Fast Day 14: When God is Quiet
- Church on the Rock

- Jan 20
- 2 min read
By Breanna Storms
“After these days, his wife Elizabeth conceived, and lived for five months she kept herself hidden.” - Luke 1:24 ESV
“Blessed is she who believed that there would be a fulfillment of what had been spoken to her by the Lord.” - Luke 1:45 ESV
“Now the child grew and was becoming strong in spirit, and he lived in the deserts until the day of his public appearance in Israel.” - Luke 1:80 ESV
“But Mary treasured all these things, pondering them in her heart.” - Luke 2:19 ESV
Luke opens his Gospel wrapped in silence. There is the long silence of history—what many believe was roughly four hundred years since God last spoke through a prophet. There is the silence of Zechariah, struck unable to speak while God proves Himself faithful. There is the chosen silence of Elizabeth, who withdraws while God rewrites her story. There is the quiet spiritual growing of John in the wilderness, unseen and unheard. Even Mary speaks little, choosing instead to treasure and ponder what she does not yet understand in her heart. Over and over, Luke draws our attention not to noise, but to restraint. John becomes “strong in spirit” not in the spotlight, but in obscurity. Before he becomes a voice crying out, he lives years without one. Luke wants us to see that God often prepares His work in silence—forming faith, obedience, and trust long before public purpose appears. Silence in Luke is never empty. It is full of waiting, listening, and hidden faithfulness. God is not absent; He is deliberate. The greatest announcement the world has ever known begins not with shouting, but with stillness.

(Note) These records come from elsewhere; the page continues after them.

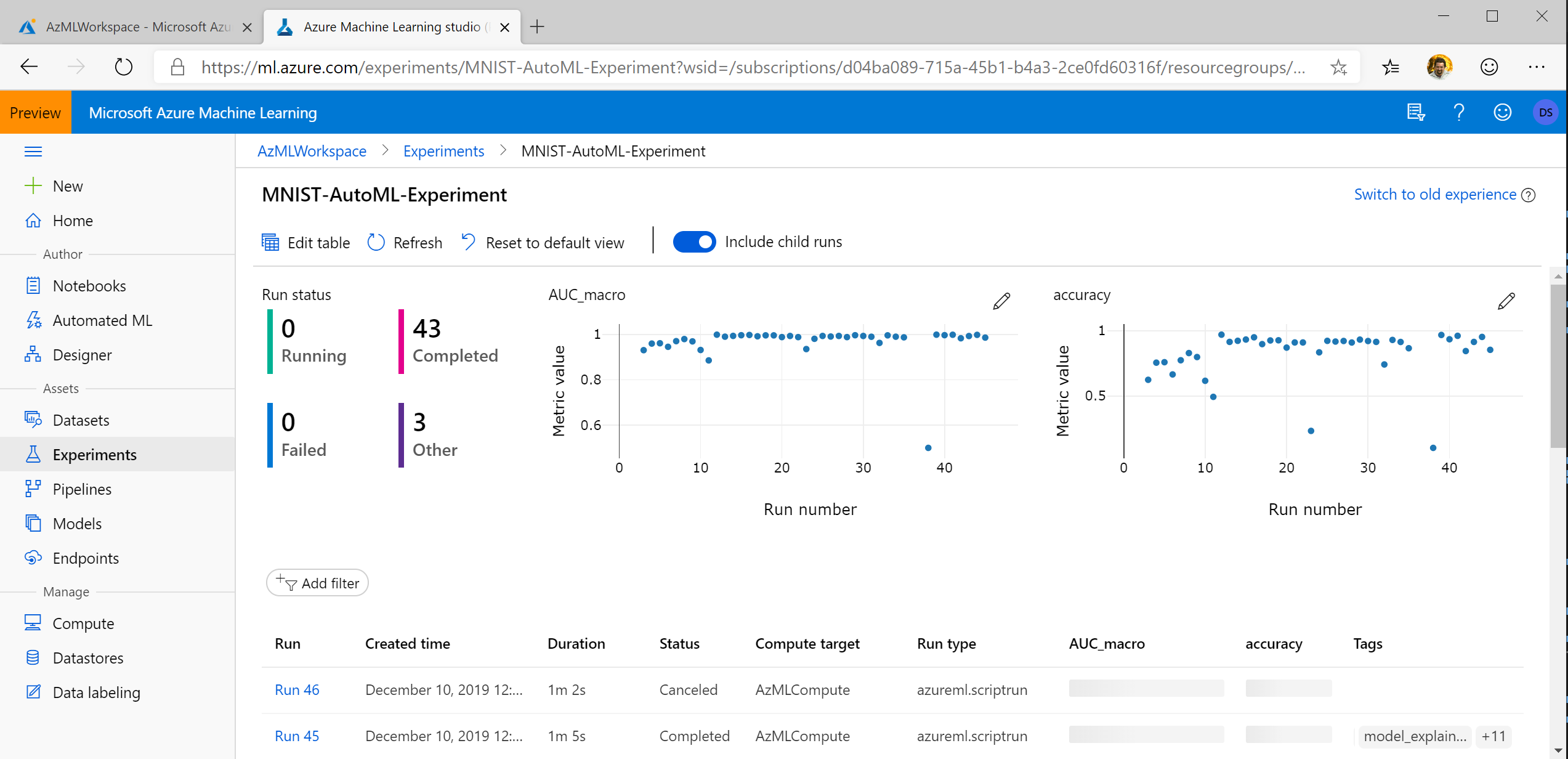The height and width of the screenshot is (759, 1568).
Task: Open the notifications panel icon in header
Action: pyautogui.click(x=1416, y=113)
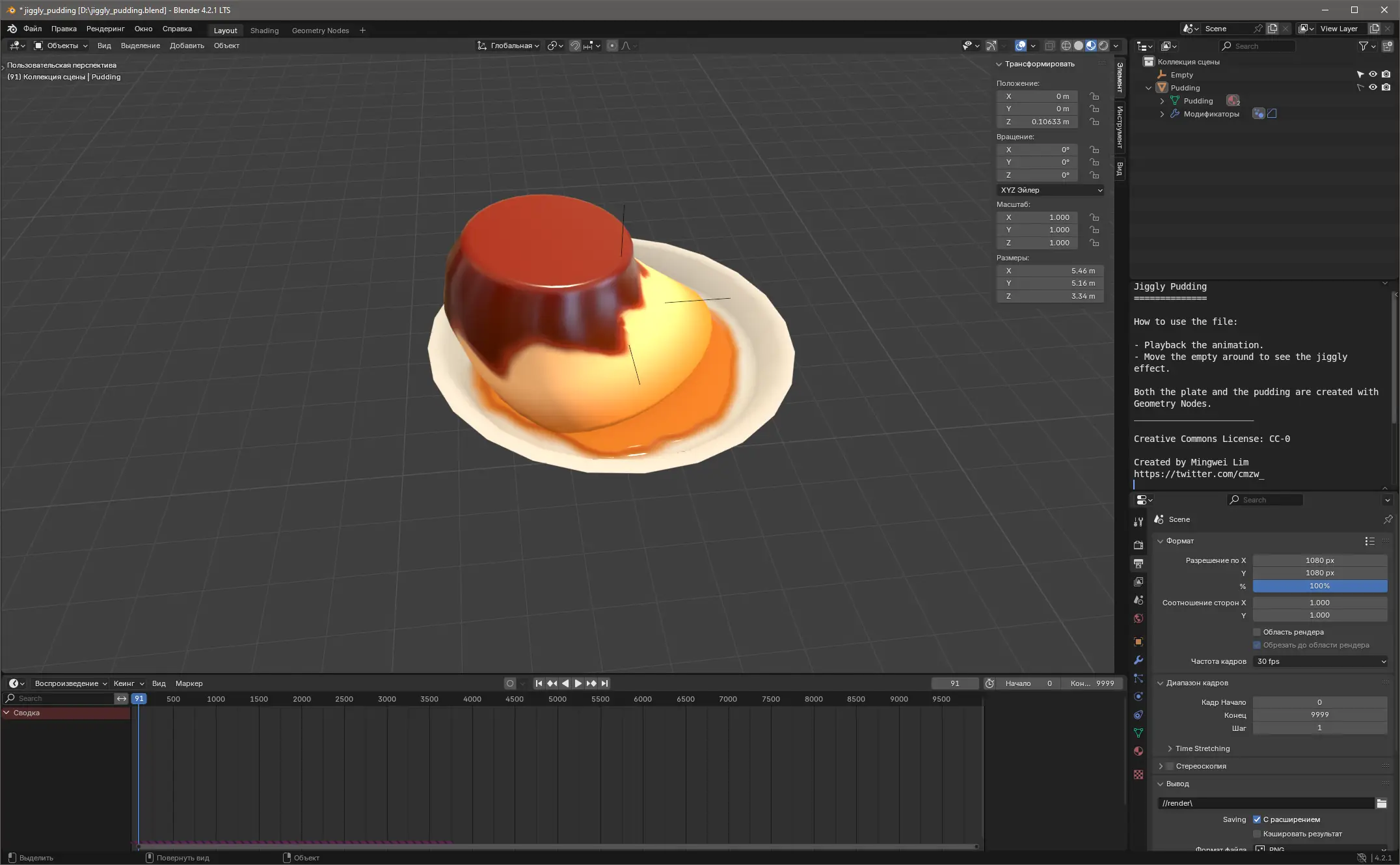Screen dimensions: 1400x865
Task: Hide the Empty object in viewport
Action: (x=1373, y=75)
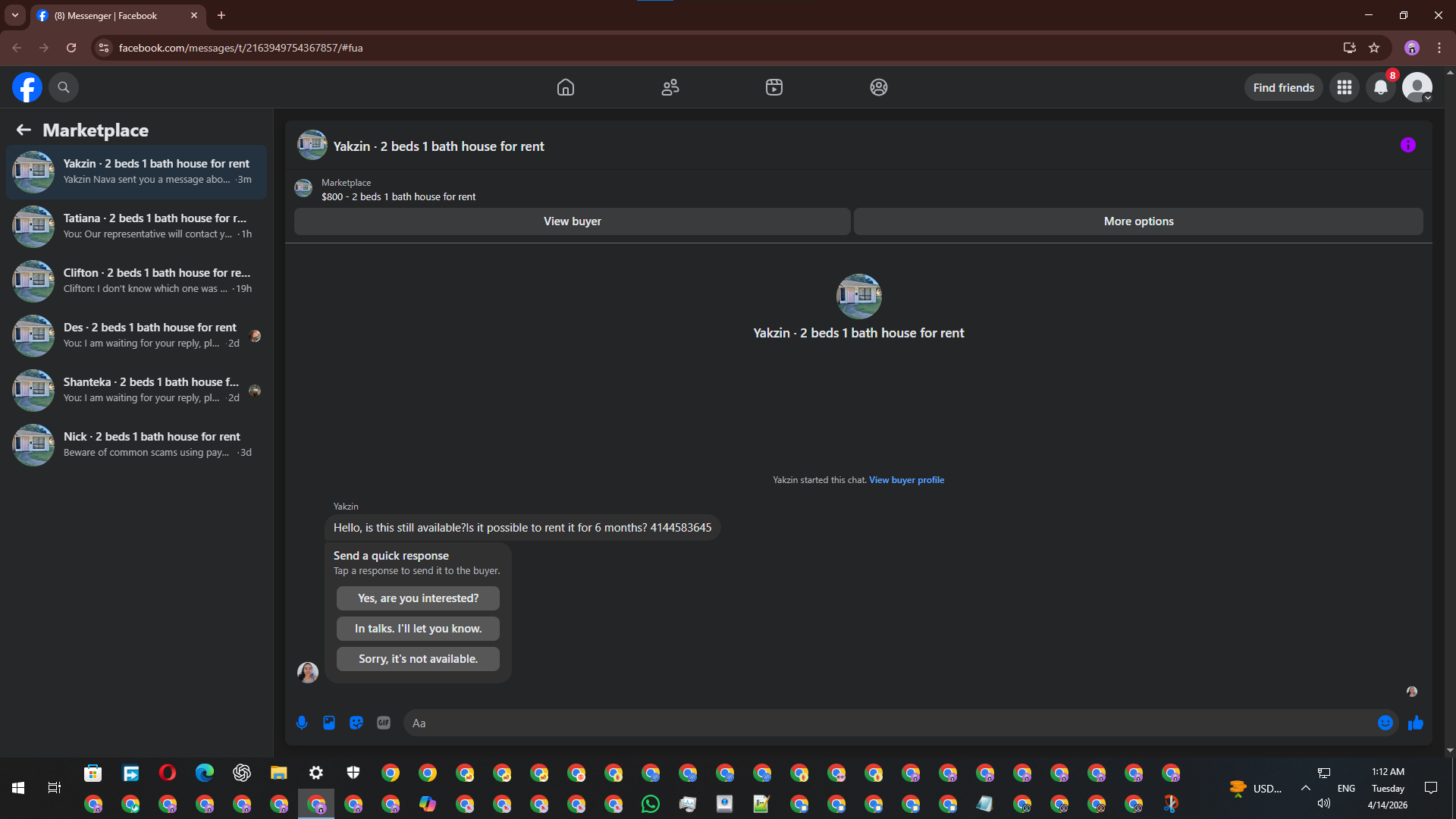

Luke shows us that faith does not require constant confirmation or commentary. Mary’s belief is steady and silent. She trusts that God will do what He said, even when the fulfillment unfolds slowly and quietly. This is the kind of faith Luke honors—a faith that holds onto God’s promise without demanding immediate evidence or recognition.
Invitation
If God’s promises feel slow or quiet right now, know you are not forgotten. Faith may look like believing before seeing—and waiting without speaking.
Take a moment to sit with these questions:
Where in my life is God inviting me to trust Him without immediate answers?
Am I trying to explain or control what God is still quietly forming?
What promise of God am I holding, even though I cannot yet see its fulfillment?
What would it look like for me to believe—without rushing the outcome?